-------- TEXT SHOWN --------

[PATCH] D155600: [AIX][TLS] Produce a faster local-exec access sequence with -maix-small-local-exec-tls (And optimize when load/store offsets are 0)

Amy Kwan via Phabricator via llvm-commits llvm-commits at lists.llvm.org
Thu Aug 17 22:14:27 PDT 2023


amyk marked 6 inline comments as done.
amyk added a comment.

@hubert.reinterpretcast I was going to update the patch, and then I thought about your comments a bit more.
Just wanted to double check on some suggestions before I misunderstand  anything and update the patch if that's OK.



================
Comment at: llvm/lib/Target/PowerPC/PPCISelDAGToDAG.cpp:7625-7630
+      if (RequiresMod4Offset) {
+        if (isa<GlobalAddressSDNode>(BaseOp1) && HasAIXSmallLocalExecTLS) {
+          const auto *GV = dyn_cast<GlobalAddressSDNode>(BaseOp1)->getGlobal();
+          Align Alignment = GV->getPointerAlignment(CurDAG->getDataLayout());
+          if (Alignment < 4)

--------

WORK ITEM:
In the patch discussion above, which option produces the faster local-exec access sequence on AIX?

-------- INFORMATION SUPPLIED --------

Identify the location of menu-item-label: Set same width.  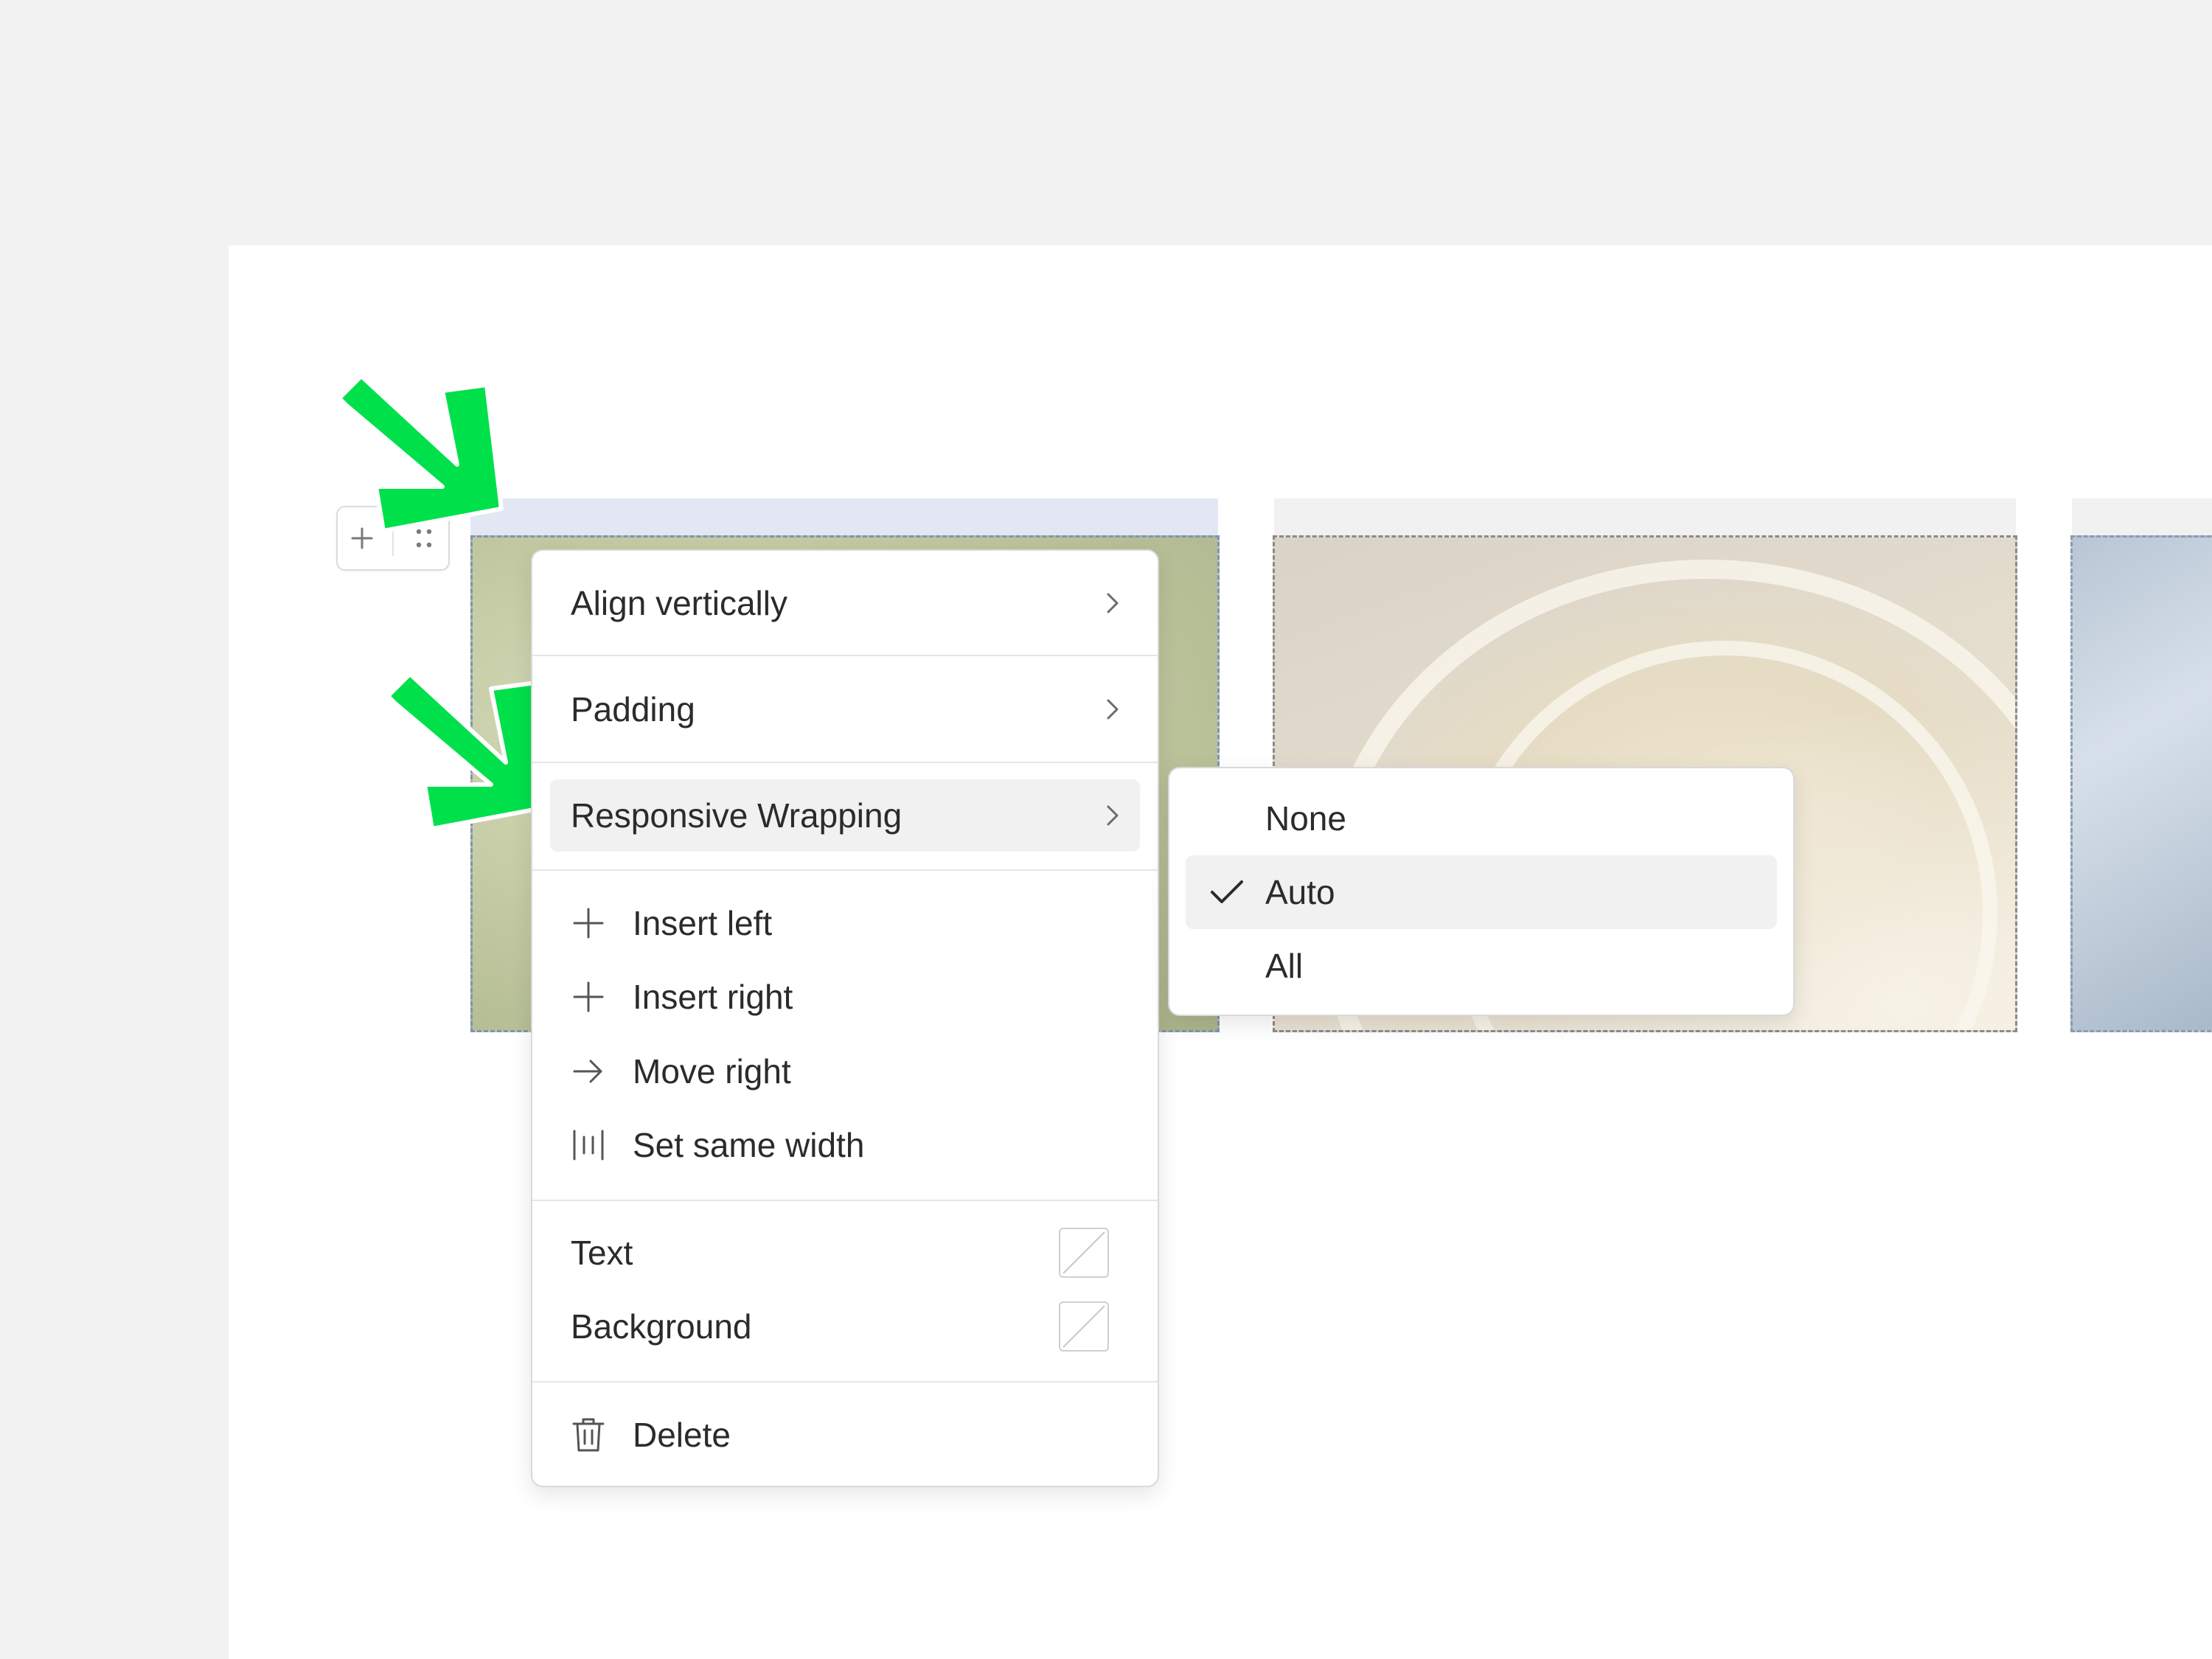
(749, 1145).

--------
-------- INFORMATION SUPPLIED --------

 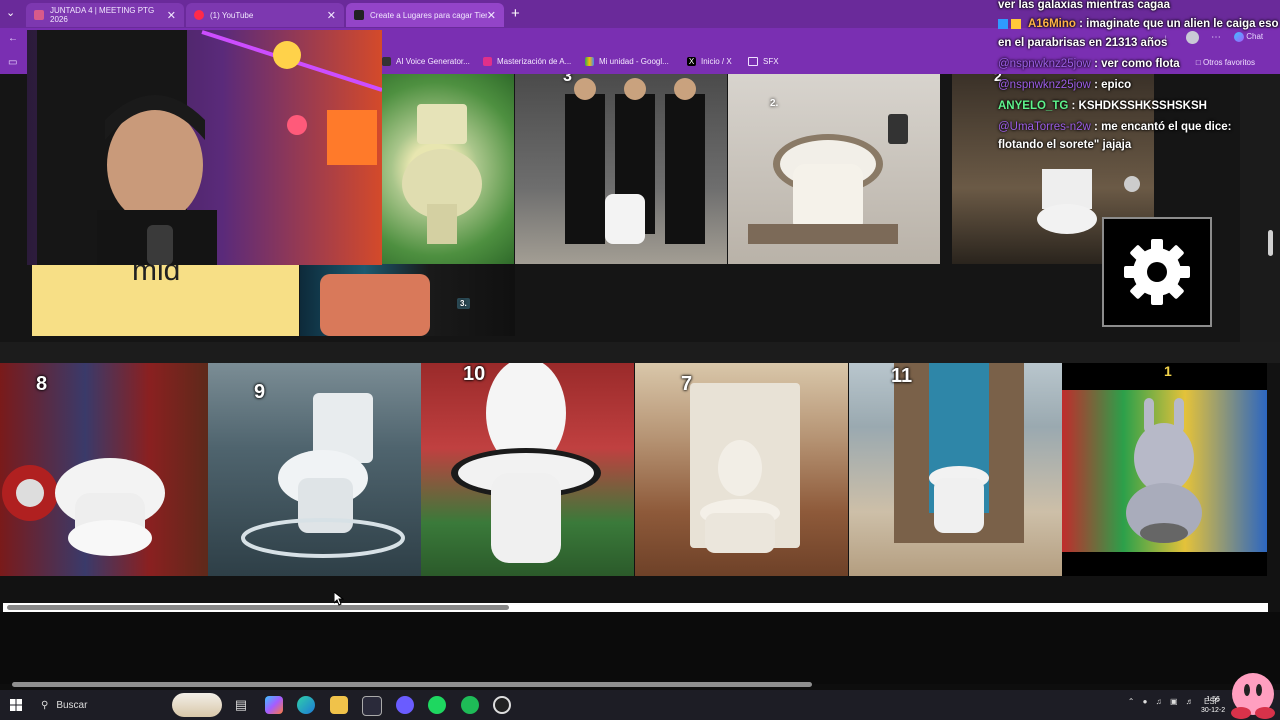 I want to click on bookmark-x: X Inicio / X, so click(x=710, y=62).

--------

WRITTEN ANSWER:
-maix-small-local-exec-tls